Configuring options for apache and INGRESS mode #11
Comments
|
@tobbensoft : interesting. I could not manage to make emoncms work with content security policy enabled...will try your trick :-) |
|
Last option... yes it seems to be called ingress mode :)
|
|
I'm not that good with certificates, and I noticed you don't get a prompt for a non valid cert when browsing it in ingress mode. (Right now using unencrypted HA and emoncms ports) |
|
@tobbensoft : A more flexible approach to customize apache2 should be nice, I agree The current approach is to modify the conf files with a oneshot service at the container start, so the user can tune some things through env vars... Line 54 in 01caed1 do you know addons where you inject configuration files into ? I think a good solution would be to completely remove security.conf (I am not very happy with it, thanks for pointing the default :-) and leave the user inject it at container startup if he wants to activate security headers With docker compose, it is quite easy, you just have to mount the file as Within HA, maybe it is this ? https://developers.home-assistant.io/docs/add-ons/configuration#add-on-advanced-options for certificates management, you can use the nginx proxy manager addon, a lot of folks go for this tool I use acme.sh because it is a very light and versatile approach |
|
@tobbensoft : just made a new version, which should solve your problem when you want custom conf, just activate it in the conf
then use the File Editor addon, with Enforce Basepath turned off
And customize security.conf which is in /addon_configs/xxxxxx_emoncms
working from my side, tell me if OK from yours |
|
It looks like it's working :) |
|
I'm wondering if it's a good idea to add ingress to this addon. It would certainly be nice if it's possible. https://developers.home-assistant.io/docs/add-ons/presentation/#ingress |
|
Nice if it is working :-) For ingress i dont know, i tried to understand what it was about...is it related to ingress docker ? But it seems there is no extra authentification in ha ingress mode...While the first thing to do in emoncms is to create a new user... Right now, I'm not sure how to approach this, any ideas ? |
|
When I think a little bit more about it. I think what at least I am after is a smooth way to access the "app" for my heatpump from HA Web and Companion App. Below describes how I do it today. https://<hass_dns_name>:7443/app/view?name=TestName&readkey=9cf83a8be33ea5e314f10928b36d6056&mode=power&embed=1 If I understand it correctly it does not need any authentication if you use the readkey from the "Share button"

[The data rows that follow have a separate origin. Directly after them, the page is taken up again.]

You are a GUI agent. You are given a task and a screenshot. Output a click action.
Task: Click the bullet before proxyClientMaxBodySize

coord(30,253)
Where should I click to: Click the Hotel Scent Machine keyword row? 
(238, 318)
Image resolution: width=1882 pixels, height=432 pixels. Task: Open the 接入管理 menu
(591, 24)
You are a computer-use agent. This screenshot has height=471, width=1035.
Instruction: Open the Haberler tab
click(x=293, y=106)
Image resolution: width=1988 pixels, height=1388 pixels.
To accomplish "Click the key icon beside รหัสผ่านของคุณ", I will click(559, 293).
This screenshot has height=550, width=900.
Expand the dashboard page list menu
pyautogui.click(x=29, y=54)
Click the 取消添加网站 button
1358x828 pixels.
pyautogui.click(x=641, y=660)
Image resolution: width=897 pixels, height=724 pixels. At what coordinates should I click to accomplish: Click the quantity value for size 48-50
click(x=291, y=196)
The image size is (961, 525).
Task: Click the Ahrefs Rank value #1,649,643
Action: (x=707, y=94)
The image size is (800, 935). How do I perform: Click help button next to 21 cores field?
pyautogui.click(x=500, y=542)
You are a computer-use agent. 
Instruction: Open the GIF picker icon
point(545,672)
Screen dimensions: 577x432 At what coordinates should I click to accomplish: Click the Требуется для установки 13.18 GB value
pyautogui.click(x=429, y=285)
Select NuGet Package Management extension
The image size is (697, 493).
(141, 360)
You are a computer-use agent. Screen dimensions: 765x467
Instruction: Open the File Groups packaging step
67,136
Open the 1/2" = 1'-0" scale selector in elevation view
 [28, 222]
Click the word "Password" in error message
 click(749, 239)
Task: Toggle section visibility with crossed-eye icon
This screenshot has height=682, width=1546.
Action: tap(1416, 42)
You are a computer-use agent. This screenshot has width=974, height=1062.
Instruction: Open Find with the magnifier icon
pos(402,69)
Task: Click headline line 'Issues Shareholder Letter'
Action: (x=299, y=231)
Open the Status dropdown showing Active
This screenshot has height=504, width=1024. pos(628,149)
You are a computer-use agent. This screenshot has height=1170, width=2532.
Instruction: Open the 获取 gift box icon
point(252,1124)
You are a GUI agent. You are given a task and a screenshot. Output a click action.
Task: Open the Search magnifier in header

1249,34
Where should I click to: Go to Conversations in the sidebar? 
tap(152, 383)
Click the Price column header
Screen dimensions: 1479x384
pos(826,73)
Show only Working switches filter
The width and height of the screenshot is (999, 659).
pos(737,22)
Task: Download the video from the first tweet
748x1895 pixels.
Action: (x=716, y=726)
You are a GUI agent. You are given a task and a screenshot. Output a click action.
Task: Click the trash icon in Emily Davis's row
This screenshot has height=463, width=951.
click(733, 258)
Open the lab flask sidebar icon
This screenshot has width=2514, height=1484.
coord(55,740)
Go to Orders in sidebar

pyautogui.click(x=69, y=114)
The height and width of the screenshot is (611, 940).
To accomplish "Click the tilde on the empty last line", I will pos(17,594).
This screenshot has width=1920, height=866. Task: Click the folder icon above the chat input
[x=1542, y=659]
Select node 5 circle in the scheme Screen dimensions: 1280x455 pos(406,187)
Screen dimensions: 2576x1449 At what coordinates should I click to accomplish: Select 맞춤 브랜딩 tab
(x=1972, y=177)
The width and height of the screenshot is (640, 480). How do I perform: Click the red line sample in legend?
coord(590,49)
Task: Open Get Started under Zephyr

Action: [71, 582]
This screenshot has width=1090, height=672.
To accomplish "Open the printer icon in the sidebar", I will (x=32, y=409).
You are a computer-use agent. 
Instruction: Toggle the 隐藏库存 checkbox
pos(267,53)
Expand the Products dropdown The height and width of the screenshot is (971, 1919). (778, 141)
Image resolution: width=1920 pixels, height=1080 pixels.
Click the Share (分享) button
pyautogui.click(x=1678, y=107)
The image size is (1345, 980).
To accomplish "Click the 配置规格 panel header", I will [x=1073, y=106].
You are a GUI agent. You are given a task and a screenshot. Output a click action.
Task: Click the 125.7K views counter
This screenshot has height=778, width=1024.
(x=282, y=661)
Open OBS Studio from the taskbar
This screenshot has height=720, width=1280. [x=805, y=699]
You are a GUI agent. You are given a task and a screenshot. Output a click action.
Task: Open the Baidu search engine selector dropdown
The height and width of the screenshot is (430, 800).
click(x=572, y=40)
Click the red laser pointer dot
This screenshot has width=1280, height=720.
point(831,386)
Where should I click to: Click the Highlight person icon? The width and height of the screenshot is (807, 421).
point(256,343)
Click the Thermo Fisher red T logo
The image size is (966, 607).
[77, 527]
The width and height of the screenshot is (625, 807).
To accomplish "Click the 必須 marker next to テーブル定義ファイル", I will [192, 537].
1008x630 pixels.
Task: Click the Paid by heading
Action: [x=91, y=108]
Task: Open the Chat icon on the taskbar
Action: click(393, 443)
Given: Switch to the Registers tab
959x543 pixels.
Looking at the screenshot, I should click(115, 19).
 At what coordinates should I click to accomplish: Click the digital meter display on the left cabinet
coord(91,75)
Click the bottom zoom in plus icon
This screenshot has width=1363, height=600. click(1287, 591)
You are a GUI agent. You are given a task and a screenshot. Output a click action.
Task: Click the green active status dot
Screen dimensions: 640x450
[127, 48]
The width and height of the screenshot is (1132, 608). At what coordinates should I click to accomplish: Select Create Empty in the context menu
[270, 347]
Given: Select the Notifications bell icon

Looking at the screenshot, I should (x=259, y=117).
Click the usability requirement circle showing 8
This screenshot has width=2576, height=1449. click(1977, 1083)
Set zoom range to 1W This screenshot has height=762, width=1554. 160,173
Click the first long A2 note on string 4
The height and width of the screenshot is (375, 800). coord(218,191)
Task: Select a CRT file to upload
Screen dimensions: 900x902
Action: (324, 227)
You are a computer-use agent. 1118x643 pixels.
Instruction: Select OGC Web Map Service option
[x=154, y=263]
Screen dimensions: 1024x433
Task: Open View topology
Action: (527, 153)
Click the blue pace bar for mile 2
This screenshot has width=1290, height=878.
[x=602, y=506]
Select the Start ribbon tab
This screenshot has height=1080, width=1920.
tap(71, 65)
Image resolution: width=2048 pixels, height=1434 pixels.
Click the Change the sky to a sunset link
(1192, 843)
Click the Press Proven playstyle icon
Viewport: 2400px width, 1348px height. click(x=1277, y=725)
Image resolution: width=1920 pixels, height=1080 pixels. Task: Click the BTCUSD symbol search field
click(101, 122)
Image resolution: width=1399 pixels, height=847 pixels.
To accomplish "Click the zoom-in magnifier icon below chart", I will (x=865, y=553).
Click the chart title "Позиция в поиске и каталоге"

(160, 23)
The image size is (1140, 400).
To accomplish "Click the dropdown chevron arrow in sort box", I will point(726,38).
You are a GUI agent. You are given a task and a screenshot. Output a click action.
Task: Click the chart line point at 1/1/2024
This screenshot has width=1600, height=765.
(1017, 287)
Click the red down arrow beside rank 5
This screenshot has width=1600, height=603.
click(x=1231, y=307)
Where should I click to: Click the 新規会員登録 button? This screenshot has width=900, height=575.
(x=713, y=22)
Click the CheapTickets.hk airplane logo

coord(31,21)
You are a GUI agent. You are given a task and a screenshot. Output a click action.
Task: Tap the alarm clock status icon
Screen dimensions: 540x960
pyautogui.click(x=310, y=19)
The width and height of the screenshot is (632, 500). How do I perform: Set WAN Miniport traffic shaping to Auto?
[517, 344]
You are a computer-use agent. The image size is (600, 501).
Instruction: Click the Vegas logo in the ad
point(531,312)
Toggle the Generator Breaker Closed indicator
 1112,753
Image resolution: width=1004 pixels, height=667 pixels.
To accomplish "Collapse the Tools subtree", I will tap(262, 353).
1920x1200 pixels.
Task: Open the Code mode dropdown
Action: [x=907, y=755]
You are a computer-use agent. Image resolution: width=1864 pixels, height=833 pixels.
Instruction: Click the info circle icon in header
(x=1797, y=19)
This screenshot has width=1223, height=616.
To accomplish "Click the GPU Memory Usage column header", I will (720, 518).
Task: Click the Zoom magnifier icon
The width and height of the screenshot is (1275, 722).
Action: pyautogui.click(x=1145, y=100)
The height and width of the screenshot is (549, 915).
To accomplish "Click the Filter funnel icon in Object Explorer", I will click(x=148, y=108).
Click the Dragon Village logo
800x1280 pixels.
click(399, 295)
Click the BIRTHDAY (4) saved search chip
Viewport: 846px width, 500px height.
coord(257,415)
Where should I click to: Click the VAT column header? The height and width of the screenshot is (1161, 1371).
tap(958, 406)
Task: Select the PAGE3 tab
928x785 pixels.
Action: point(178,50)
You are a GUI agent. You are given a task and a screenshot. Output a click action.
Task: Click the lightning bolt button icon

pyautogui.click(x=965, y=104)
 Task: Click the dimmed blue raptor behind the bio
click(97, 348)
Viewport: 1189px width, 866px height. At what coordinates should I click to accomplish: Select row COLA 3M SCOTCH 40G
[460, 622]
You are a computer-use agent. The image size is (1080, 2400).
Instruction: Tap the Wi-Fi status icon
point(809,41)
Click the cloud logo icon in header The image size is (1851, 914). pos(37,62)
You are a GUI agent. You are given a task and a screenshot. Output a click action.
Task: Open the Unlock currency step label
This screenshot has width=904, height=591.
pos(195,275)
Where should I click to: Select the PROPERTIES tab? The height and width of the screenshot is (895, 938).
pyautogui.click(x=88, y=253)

Also I add "embed=1" to not get the menus. The issue I have is that I can't get it to work through the Companion app (Hard to see what's happening there). With a webbrowser it was easy to see when there is a certificate issue or similar. It would also be nice if the same approach works for "dashboards" in emoncms. (Does not work for me today, maybe a JS issue?) |
|
Dont you want to use a NAT rule and just open the 7443 port on your box ? |
|
I prefer not to have any open ports at all.. |
|
@borpin : any ideas on this as you are using the app module more than me ? |
|
Hi @alexandrecuer - no sorry. I don't use the App in this way. re Ingress, perhaps reach out to Franck on Discord or X for some insight. He is the author/maintainer of lots of addons and it does seem to work seamlessly once setup :) |
|
@tobbensoft @borpin : I've finally managed to make emoncms work in ingress mode.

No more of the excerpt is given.